● **YOUR ASSIGNMENT**: In the listing below, the lines starting at the line with "This screenshot has height=462, width=470." and ending at the line with "This screenshot has height=136, width=626." are to be output verbatim. Images stay out of the copy.

● **THE DATA**:
· · · ·
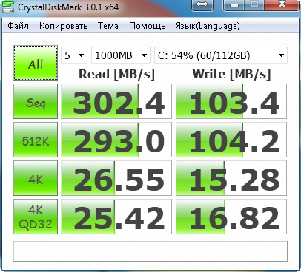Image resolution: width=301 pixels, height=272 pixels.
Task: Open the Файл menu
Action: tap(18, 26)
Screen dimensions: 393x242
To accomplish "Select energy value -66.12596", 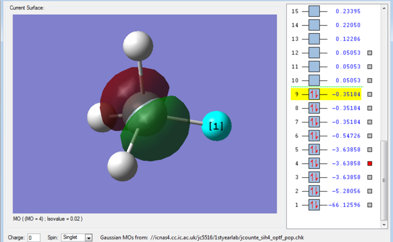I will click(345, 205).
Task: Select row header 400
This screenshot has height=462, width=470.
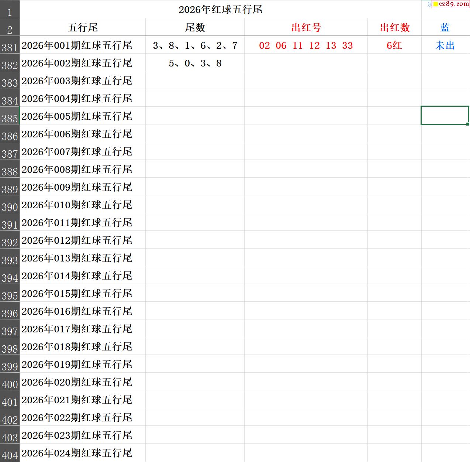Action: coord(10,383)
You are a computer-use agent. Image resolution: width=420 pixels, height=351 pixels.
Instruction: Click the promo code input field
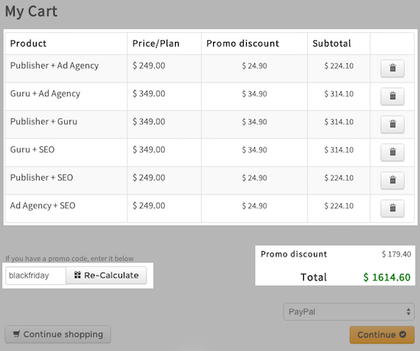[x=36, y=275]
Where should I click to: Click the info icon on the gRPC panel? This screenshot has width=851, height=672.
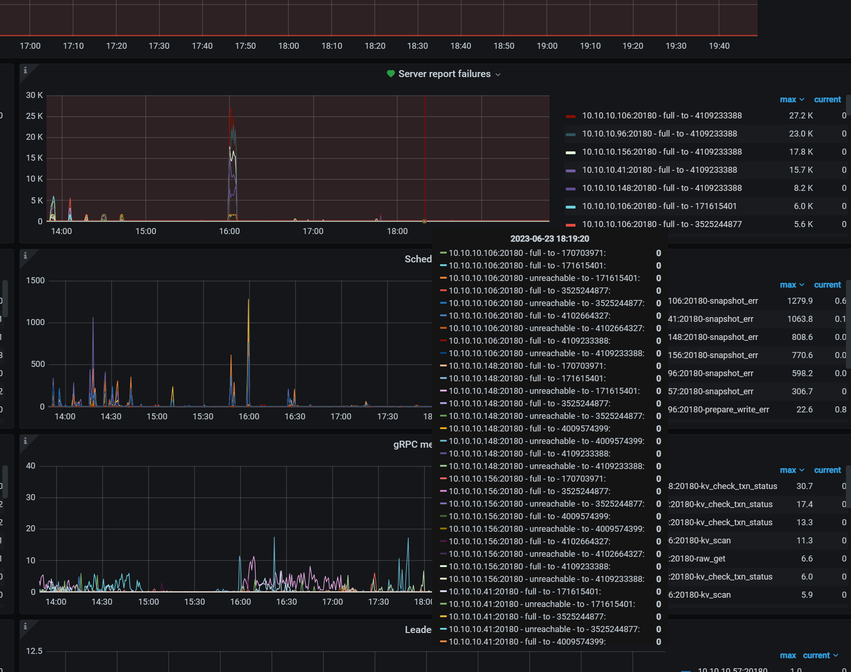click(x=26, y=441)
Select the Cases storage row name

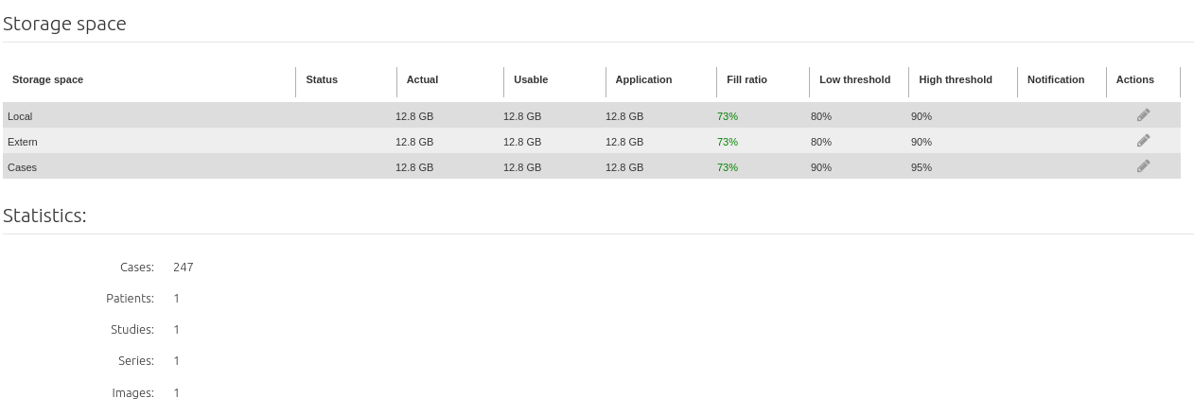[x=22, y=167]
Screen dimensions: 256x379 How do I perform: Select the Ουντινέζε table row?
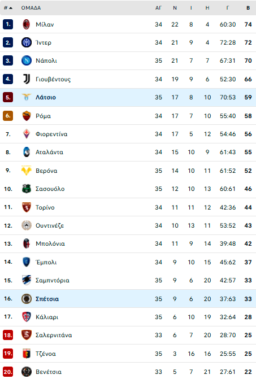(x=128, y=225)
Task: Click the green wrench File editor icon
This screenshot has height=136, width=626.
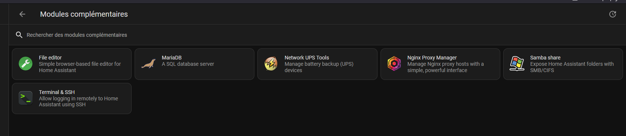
· · · ·
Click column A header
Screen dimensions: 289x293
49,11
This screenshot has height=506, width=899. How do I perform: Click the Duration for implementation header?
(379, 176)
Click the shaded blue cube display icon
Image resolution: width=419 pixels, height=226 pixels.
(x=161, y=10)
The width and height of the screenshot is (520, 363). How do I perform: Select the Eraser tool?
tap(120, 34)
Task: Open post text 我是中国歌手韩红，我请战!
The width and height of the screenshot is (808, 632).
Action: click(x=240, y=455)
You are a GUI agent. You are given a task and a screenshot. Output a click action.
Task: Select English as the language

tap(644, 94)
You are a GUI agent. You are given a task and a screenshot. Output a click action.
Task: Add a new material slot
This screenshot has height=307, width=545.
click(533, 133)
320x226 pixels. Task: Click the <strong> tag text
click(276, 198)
· · · ·
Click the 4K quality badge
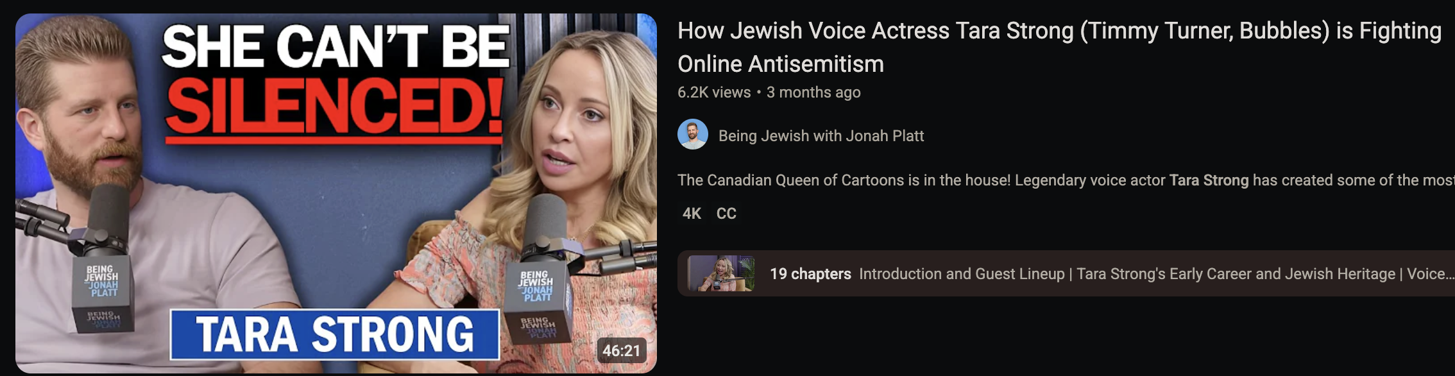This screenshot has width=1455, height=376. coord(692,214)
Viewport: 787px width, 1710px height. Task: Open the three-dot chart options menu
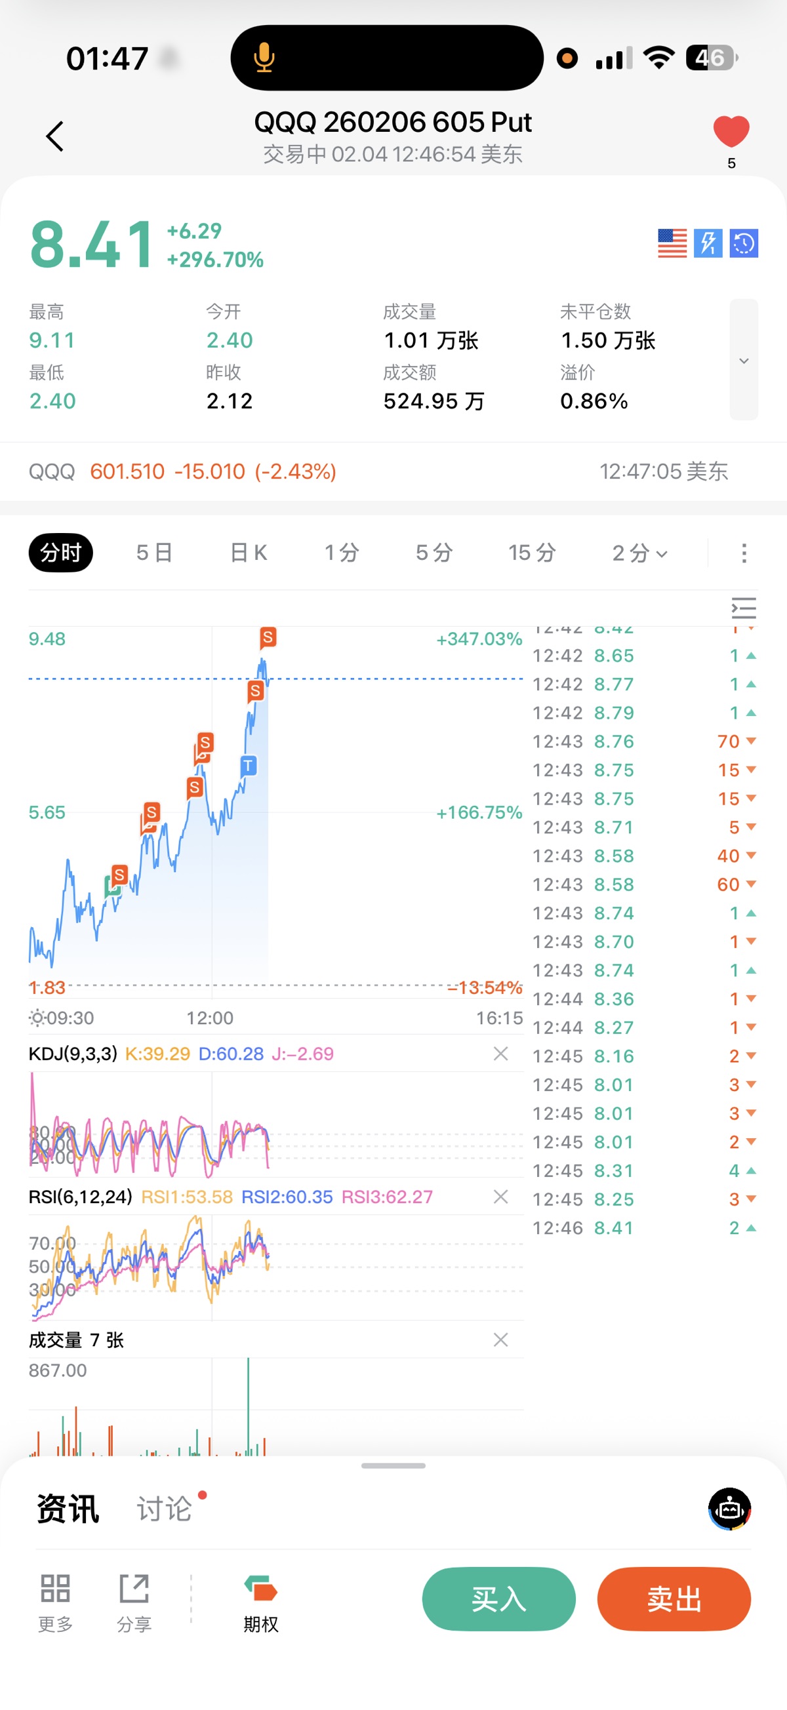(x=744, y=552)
· · · ·
● **SOLUTION TO THIS EXERCISE**:
This screenshot has height=462, width=470.
Action: coord(10,383)
You are a computer-use agent. Image resolution: width=420 pixels, height=351 pixels.
Instruction: Click the promo code input field
[x=36, y=275]
Where should I click to: Click the info icon on the gRPC panel? This screenshot has width=851, height=672.
click(x=26, y=441)
Select the Cases storage row name

[x=22, y=167]
Screen dimensions: 256x379 How do I perform: Select the Ουντινέζε table row?
(x=128, y=225)
Task: Click the green wrench File editor icon
This screenshot has height=136, width=626.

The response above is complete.